## Supplied records
++++++++++++++++++++

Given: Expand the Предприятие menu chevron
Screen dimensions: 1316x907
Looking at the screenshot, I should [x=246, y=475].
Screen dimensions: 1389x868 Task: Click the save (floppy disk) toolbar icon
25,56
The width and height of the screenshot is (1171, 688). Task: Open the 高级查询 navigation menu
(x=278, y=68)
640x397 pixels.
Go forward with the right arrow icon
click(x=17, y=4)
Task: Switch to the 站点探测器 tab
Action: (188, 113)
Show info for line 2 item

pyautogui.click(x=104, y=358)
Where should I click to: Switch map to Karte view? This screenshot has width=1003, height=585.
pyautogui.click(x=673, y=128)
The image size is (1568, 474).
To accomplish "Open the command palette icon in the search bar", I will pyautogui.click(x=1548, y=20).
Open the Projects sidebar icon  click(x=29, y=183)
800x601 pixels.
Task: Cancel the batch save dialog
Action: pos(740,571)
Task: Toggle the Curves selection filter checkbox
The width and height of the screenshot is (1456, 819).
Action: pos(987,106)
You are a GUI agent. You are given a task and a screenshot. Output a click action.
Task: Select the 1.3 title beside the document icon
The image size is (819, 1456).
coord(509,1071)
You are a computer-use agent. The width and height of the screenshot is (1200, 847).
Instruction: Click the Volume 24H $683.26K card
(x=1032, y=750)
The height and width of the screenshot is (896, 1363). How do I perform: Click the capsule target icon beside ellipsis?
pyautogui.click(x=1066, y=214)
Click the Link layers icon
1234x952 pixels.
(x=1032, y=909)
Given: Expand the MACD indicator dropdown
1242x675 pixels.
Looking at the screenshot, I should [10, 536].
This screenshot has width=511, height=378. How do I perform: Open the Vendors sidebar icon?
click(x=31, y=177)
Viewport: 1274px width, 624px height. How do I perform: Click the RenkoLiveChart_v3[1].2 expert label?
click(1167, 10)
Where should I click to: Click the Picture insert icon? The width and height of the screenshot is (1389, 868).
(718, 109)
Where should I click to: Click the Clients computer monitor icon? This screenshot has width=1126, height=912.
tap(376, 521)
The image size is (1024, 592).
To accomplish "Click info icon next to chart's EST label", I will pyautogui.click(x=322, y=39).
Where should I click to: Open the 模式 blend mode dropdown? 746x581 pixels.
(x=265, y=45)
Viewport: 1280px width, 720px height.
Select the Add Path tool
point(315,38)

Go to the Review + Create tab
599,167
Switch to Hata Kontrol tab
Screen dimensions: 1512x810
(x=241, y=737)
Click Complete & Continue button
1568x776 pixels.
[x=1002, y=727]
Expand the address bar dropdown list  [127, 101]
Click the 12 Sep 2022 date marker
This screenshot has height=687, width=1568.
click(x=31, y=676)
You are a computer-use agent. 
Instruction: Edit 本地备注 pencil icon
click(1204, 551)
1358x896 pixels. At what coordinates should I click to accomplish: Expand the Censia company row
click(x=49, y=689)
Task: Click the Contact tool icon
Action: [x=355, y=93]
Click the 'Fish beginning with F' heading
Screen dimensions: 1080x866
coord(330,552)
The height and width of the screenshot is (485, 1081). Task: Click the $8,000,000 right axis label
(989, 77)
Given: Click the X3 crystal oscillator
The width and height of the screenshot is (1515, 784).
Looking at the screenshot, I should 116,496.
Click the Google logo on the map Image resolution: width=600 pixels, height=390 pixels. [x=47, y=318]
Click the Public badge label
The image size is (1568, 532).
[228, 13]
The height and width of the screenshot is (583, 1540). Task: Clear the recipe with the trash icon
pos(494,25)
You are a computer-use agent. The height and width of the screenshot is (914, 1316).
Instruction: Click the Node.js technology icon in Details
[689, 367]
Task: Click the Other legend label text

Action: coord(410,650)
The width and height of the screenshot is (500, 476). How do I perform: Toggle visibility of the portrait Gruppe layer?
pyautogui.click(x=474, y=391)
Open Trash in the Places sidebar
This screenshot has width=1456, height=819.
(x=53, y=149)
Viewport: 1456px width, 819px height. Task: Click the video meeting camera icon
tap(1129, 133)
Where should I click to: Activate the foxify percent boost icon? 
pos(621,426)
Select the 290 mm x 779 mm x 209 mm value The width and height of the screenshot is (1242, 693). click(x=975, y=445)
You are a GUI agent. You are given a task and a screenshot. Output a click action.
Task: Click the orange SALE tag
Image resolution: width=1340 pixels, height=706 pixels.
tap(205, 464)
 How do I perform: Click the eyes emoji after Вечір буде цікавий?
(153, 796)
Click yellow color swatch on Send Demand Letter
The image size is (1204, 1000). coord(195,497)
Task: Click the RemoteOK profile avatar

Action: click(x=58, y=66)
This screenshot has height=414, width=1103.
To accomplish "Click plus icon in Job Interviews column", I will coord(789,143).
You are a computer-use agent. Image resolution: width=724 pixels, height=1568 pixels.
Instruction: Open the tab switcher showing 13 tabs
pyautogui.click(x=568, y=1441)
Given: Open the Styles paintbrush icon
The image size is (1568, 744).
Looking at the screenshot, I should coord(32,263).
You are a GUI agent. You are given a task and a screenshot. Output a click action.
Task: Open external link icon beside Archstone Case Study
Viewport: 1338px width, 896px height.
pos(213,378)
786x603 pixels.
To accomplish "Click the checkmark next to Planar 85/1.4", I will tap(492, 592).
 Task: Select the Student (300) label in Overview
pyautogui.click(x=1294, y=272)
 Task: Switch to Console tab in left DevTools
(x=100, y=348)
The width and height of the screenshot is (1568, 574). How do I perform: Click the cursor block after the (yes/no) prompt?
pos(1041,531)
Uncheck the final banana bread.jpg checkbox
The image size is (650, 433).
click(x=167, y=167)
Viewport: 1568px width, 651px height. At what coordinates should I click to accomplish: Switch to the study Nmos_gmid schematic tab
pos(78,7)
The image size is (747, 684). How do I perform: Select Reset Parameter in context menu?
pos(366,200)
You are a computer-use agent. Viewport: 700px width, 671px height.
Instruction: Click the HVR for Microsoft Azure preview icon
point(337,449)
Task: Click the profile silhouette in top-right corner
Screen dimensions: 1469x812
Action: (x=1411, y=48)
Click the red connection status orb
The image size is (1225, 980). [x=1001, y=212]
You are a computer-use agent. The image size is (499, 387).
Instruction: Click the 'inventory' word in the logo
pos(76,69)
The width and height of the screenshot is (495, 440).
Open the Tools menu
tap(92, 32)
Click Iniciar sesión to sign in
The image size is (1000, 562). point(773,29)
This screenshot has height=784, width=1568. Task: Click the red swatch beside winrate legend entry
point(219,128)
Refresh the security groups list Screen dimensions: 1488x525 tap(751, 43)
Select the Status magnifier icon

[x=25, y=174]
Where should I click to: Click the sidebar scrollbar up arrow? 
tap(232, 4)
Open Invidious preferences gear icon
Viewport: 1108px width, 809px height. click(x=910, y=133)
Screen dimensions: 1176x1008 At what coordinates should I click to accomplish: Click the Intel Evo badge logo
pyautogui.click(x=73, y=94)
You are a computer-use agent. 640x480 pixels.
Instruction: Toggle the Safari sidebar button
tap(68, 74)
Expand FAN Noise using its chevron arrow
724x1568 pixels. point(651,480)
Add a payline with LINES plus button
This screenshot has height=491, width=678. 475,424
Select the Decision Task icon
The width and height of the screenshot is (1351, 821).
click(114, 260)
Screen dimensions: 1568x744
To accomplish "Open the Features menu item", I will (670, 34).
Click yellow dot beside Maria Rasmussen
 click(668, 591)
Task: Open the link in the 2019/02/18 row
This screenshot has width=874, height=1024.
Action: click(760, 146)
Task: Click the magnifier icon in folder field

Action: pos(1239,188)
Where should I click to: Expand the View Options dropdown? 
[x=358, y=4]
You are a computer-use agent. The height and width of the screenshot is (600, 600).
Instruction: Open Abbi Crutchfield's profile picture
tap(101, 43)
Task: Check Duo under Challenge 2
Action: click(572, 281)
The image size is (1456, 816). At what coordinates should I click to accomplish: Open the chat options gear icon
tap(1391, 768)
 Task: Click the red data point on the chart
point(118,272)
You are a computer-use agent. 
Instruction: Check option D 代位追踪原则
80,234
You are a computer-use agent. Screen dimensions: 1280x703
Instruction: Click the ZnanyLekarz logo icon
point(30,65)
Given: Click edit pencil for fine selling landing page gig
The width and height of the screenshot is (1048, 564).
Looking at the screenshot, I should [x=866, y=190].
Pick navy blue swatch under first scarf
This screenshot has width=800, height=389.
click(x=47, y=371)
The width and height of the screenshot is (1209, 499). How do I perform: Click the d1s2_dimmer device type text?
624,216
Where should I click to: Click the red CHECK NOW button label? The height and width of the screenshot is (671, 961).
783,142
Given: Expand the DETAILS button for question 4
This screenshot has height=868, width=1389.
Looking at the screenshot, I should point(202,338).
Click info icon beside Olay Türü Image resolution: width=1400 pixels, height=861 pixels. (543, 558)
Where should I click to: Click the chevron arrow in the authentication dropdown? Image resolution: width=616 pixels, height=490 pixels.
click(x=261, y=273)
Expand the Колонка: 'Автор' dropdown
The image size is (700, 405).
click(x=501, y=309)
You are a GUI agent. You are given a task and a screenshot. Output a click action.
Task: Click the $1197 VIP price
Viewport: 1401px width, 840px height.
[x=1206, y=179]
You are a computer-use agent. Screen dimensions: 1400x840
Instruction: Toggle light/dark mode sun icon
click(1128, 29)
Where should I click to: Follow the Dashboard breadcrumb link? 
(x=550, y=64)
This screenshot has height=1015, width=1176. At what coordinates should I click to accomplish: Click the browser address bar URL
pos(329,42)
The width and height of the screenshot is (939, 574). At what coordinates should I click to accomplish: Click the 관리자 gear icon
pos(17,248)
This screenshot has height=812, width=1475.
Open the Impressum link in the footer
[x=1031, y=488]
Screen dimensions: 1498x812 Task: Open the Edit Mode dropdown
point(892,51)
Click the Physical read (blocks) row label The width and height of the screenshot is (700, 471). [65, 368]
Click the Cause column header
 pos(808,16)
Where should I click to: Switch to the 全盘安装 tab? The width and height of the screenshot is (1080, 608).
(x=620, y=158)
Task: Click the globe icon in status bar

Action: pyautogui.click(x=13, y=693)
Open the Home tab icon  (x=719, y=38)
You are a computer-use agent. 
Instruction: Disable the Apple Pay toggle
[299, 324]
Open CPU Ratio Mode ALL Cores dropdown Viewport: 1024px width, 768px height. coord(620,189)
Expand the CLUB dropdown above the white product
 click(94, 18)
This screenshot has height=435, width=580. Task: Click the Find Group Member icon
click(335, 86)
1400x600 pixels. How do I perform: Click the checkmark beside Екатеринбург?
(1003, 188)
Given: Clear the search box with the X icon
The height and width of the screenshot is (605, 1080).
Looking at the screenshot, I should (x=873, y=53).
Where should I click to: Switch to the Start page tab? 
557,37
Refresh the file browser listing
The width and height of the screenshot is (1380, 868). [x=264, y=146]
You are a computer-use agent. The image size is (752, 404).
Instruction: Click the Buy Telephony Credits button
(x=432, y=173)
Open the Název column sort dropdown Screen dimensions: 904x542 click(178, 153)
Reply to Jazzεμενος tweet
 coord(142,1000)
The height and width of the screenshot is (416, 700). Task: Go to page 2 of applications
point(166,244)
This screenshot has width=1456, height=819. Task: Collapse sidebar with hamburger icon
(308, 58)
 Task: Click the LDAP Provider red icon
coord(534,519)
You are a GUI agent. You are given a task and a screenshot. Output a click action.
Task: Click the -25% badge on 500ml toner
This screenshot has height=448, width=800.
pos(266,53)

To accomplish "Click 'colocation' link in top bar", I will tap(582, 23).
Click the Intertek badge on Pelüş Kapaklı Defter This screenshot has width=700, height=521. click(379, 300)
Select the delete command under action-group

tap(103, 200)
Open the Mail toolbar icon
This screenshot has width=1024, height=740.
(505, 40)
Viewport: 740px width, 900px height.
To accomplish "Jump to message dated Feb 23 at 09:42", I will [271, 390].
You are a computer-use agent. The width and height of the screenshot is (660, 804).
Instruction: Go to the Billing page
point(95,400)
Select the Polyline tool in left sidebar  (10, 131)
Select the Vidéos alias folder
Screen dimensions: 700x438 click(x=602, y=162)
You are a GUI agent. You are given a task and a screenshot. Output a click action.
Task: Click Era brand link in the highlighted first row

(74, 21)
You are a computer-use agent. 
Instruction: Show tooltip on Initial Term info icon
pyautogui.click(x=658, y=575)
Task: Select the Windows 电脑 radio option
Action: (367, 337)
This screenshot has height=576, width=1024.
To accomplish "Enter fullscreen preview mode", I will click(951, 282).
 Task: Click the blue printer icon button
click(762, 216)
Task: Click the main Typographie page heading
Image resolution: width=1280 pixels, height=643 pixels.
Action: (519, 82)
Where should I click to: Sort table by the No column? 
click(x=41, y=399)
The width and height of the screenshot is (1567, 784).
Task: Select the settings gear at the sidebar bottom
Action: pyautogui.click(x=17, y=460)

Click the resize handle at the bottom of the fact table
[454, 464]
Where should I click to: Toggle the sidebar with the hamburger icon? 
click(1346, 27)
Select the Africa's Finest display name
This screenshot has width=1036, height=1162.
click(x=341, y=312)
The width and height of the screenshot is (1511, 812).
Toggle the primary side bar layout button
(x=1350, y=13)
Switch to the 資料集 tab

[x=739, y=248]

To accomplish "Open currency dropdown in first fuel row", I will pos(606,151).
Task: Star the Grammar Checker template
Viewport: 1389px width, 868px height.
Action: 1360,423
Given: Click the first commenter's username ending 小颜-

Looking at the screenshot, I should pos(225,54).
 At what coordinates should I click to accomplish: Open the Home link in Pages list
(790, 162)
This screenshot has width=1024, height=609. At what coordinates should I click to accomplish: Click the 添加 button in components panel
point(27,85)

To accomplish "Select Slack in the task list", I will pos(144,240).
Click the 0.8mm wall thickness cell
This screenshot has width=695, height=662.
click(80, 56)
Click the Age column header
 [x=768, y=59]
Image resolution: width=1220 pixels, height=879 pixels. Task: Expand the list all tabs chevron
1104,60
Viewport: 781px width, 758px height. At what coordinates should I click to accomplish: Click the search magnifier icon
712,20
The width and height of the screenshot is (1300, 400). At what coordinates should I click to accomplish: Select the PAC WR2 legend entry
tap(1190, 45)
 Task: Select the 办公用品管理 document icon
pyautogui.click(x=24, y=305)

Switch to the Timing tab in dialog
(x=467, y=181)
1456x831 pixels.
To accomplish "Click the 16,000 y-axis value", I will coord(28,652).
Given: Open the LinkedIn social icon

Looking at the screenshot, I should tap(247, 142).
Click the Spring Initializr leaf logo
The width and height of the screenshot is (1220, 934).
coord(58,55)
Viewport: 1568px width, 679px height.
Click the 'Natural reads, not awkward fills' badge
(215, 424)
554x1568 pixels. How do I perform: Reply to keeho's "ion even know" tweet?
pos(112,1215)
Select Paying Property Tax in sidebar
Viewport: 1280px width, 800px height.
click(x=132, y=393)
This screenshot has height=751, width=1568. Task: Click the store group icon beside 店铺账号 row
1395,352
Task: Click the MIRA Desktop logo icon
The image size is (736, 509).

++++++++++++++++++++

## Direction
Copy out every line of the items again, word for word, from the line containing "Click the 0.8mm wall thickness cell" down to the last line of the items, with both ends included.

## Solution to this task
Click the 0.8mm wall thickness cell
This screenshot has width=695, height=662.
click(80, 56)
Click the Age column header
 [x=768, y=59]
Image resolution: width=1220 pixels, height=879 pixels. Task: Expand the list all tabs chevron
1104,60
Viewport: 781px width, 758px height. At what coordinates should I click to accomplish: Click the search magnifier icon
712,20
The width and height of the screenshot is (1300, 400). At what coordinates should I click to accomplish: Select the PAC WR2 legend entry
tap(1190, 45)
 Task: Select the 办公用品管理 document icon
pyautogui.click(x=24, y=305)

Switch to the Timing tab in dialog
(x=467, y=181)
1456x831 pixels.
To accomplish "Click the 16,000 y-axis value", I will coord(28,652).
Given: Open the LinkedIn social icon

Looking at the screenshot, I should tap(247, 142).
Click the Spring Initializr leaf logo
The width and height of the screenshot is (1220, 934).
coord(58,55)
Viewport: 1568px width, 679px height.
Click the 'Natural reads, not awkward fills' badge
(215, 424)
554x1568 pixels. How do I perform: Reply to keeho's "ion even know" tweet?
pos(112,1215)
Select Paying Property Tax in sidebar
Viewport: 1280px width, 800px height.
click(x=132, y=393)
This screenshot has height=751, width=1568. Task: Click the store group icon beside 店铺账号 row
1395,352
Task: Click the MIRA Desktop logo icon
The image size is (736, 509).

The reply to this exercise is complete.